┌─ DATA
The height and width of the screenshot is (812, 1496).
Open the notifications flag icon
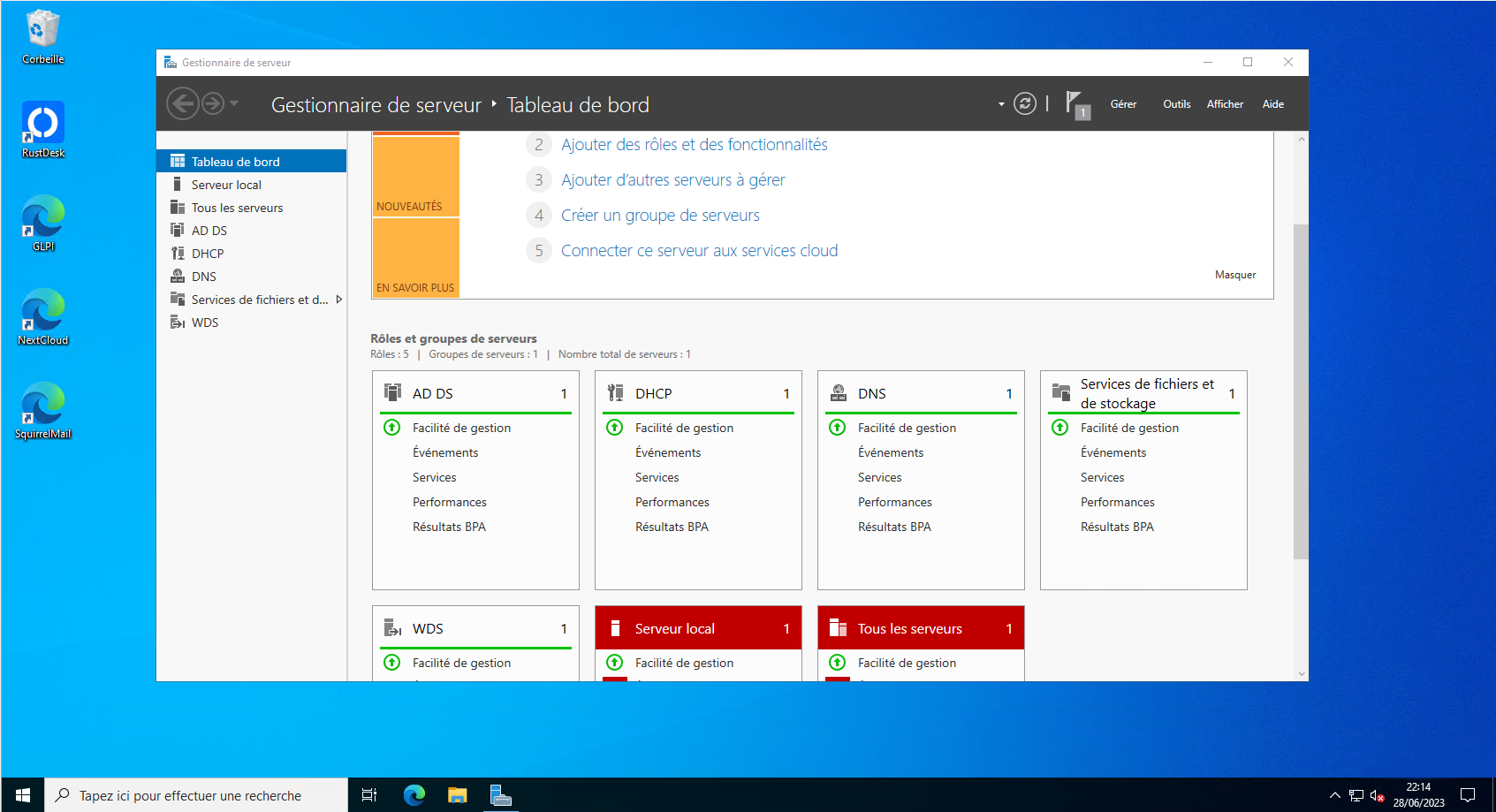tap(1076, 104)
└─
┌─ DATA
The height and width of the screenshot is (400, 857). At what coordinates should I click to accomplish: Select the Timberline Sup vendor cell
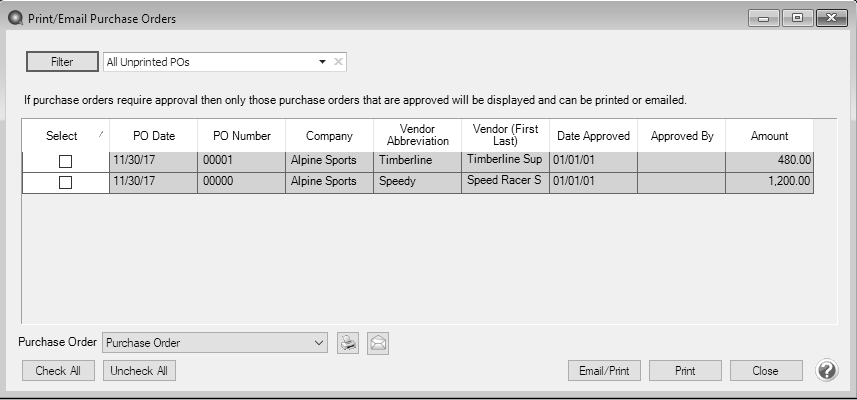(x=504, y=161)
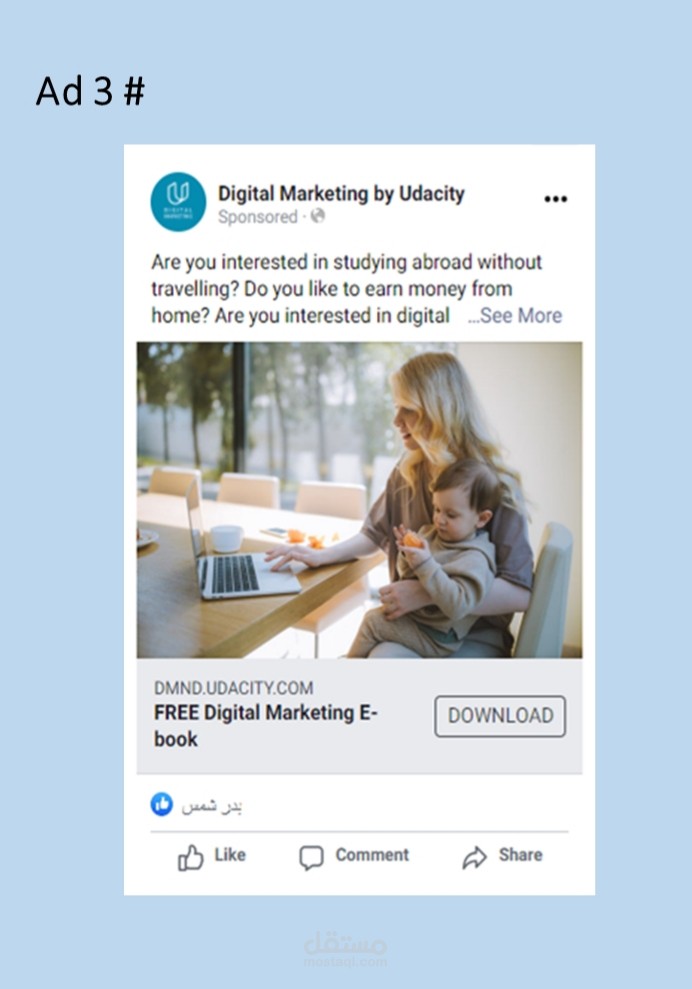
└─
● **TO DO**: Please turn the listing into a Markdown table with the columns Row and Line, starting at the line that contains "The height and width of the screenshot is (400, 857)." and ending at the line that contains "(x=504, y=161)", both included. Skip blank lines and leave the pictures out.

● **WRITTEN REPLY**:
| Row | Line |
|---|---|
| 1 | The height and width of the screenshot is (400, 857). At what coordinates should I click to accomplish: Select the Timberline Sup vendor cell |
| 2 | (x=504, y=161) |